TASK. Can you reproduce, unchanged, the entries between the line containing "Güven ÖZGÜL (888, 494)" and the line containing "Kay Powell’s frit testing samples. (56, 1113)", with both of those lines included?

RECORDS SHOWN.

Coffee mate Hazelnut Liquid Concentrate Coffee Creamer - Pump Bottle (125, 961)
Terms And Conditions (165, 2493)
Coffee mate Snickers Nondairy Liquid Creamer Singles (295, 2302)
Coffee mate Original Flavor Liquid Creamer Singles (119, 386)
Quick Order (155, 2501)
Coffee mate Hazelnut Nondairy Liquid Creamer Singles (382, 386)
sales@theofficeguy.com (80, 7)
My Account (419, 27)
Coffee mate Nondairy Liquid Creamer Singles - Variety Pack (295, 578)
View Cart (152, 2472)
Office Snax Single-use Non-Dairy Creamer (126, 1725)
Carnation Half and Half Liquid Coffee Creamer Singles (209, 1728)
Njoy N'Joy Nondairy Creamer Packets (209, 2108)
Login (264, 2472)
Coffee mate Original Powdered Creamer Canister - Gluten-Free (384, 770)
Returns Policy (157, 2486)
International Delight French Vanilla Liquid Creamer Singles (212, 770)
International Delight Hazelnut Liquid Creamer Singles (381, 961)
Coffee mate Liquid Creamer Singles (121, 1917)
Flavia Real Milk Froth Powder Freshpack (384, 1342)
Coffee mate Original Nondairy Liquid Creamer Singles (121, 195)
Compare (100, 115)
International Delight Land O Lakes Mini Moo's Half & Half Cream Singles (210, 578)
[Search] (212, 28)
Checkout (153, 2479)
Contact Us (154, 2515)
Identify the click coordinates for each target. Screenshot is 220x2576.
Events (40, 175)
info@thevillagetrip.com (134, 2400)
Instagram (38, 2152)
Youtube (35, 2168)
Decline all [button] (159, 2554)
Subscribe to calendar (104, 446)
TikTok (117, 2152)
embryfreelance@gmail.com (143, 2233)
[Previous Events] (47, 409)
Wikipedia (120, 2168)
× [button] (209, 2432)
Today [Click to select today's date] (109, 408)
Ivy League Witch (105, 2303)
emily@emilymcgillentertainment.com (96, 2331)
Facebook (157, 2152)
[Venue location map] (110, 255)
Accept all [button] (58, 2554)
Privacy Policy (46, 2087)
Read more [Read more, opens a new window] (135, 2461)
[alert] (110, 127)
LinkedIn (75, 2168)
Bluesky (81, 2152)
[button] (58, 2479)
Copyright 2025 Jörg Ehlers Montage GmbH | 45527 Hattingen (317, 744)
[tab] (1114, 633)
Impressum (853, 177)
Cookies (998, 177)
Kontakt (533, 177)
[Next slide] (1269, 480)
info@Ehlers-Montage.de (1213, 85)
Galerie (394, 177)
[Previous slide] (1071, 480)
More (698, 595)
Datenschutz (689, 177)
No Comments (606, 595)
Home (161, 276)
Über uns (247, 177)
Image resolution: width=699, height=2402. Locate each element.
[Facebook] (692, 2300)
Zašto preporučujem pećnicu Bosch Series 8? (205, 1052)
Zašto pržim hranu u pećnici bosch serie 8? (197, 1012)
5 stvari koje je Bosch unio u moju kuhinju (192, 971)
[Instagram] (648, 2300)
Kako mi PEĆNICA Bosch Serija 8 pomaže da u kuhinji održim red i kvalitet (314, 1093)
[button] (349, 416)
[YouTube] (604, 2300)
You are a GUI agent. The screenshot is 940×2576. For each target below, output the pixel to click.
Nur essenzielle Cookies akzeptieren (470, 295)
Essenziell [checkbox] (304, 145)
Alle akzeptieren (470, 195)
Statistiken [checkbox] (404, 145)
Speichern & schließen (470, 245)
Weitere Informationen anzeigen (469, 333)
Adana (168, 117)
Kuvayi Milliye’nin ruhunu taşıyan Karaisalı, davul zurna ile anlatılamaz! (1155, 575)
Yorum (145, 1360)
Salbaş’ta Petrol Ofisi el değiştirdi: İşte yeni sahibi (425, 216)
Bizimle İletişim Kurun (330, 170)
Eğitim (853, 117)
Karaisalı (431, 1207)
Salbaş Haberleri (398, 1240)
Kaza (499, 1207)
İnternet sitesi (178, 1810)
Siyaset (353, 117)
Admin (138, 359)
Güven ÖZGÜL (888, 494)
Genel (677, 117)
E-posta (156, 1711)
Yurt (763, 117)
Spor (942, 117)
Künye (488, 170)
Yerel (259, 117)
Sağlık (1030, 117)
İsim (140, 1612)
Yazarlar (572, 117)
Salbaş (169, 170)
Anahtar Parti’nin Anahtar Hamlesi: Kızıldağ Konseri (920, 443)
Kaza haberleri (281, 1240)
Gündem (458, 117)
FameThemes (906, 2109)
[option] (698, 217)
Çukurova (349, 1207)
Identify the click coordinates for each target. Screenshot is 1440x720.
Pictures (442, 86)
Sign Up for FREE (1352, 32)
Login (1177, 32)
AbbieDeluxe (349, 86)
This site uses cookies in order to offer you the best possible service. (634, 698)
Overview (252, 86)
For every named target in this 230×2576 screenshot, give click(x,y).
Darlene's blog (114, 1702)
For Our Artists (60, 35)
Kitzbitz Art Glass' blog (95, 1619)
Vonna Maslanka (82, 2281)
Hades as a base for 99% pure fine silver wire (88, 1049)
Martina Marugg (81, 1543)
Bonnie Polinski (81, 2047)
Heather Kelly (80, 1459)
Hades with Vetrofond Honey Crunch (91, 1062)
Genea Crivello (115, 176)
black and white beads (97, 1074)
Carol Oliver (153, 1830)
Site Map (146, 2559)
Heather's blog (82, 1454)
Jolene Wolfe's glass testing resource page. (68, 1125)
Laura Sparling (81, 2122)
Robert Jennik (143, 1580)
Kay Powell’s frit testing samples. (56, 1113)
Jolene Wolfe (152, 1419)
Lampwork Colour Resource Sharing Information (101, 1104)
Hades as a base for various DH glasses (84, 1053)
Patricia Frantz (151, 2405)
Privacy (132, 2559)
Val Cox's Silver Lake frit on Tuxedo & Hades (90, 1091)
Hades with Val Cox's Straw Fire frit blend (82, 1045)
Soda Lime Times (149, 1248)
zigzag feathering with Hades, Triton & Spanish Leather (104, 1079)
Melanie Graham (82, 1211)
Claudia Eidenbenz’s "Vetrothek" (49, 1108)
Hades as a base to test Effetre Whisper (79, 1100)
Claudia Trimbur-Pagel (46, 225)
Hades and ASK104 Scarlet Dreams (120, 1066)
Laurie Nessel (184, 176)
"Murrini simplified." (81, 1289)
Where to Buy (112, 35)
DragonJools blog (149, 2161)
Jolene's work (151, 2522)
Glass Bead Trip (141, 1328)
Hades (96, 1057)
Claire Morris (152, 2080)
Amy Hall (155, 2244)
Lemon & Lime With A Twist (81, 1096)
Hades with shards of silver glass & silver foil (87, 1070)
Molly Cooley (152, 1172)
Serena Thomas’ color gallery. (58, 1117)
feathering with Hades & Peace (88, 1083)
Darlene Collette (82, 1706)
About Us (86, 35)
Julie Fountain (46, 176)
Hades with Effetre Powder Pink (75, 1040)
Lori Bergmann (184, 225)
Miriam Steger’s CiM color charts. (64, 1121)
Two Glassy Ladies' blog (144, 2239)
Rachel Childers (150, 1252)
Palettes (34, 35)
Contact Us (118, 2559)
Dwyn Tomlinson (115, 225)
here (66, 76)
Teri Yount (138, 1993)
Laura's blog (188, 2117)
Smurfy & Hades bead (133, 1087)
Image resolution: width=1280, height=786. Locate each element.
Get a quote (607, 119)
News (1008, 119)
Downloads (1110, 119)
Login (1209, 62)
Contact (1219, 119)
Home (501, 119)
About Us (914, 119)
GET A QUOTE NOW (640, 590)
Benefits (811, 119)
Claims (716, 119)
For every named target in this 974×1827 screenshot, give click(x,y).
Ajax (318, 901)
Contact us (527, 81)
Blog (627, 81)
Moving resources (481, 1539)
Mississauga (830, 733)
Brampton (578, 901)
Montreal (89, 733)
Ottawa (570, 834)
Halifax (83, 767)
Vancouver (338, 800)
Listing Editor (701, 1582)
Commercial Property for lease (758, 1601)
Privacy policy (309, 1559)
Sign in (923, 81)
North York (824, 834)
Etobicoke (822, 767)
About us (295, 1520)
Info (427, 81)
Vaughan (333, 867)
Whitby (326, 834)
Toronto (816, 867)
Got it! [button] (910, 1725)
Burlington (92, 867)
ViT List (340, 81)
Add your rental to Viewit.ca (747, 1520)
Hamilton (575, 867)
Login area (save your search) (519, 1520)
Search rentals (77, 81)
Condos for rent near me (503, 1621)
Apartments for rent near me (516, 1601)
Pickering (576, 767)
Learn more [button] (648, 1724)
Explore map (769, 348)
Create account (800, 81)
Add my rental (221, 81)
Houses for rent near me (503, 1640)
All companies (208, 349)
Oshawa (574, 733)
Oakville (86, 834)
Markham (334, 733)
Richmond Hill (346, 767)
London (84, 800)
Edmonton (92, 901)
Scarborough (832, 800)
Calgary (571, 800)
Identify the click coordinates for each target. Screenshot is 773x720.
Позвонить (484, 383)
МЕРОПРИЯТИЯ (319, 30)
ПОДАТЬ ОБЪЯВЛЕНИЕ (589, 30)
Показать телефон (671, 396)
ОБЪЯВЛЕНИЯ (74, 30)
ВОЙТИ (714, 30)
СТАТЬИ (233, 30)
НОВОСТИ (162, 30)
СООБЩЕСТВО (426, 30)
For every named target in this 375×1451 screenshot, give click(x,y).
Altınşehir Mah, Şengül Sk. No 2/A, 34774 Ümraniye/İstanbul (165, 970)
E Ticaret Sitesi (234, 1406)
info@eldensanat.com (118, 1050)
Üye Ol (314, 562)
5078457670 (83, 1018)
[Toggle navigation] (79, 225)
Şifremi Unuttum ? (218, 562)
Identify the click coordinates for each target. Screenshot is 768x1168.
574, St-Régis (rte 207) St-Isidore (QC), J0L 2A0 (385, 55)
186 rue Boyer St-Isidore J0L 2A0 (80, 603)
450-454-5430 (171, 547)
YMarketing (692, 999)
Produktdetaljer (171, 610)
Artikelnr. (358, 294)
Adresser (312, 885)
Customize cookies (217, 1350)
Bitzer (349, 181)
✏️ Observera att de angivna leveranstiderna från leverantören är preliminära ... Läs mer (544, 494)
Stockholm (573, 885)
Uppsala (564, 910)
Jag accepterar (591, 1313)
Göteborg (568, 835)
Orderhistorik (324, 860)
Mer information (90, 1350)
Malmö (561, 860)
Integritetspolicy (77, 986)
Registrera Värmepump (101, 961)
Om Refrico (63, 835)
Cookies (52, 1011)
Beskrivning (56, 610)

TASK RESPONSE.
Güven ÖZGÜL (888, 494)
Genel (677, 117)
E-posta (156, 1711)
Yurt (763, 117)
Spor (942, 117)
Künye (488, 170)
Yerel (259, 117)
Sağlık (1030, 117)
İsim (140, 1612)
Yazarlar (572, 117)
Salbaş (169, 170)
Anahtar Parti’nin Anahtar Hamlesi: Kızıldağ Konseri (920, 443)
Kaza haberleri (281, 1240)
Gündem (458, 117)
FameThemes (906, 2109)
[option] (698, 217)
Çukurova (349, 1207)
Identify the click coordinates for each target. Screenshot is 1440x720.
Pictures (442, 86)
Sign Up for FREE (1352, 32)
Login (1177, 32)
AbbieDeluxe (349, 86)
This site uses cookies in order to offer you the best possible service. (634, 698)
Overview (252, 86)
For every named target in this 230×2576 screenshot, give click(x,y).
Darlene's blog (114, 1702)
For Our Artists (60, 35)
Kitzbitz Art Glass' blog (95, 1619)
Vonna Maslanka (82, 2281)
Hades as a base for 99% pure fine silver wire (88, 1049)
Martina Marugg (81, 1543)
Bonnie Polinski (81, 2047)
Heather Kelly (80, 1459)
Hades with Vetrofond Honey Crunch (91, 1062)
Genea Crivello (115, 176)
black and white beads (97, 1074)
Carol Oliver (153, 1830)
Site Map (146, 2559)
Heather's blog (82, 1454)
Jolene Wolfe's glass testing resource page. (68, 1125)
Laura Sparling (81, 2122)
Robert Jennik (143, 1580)
Kay Powell’s frit testing samples. (56, 1113)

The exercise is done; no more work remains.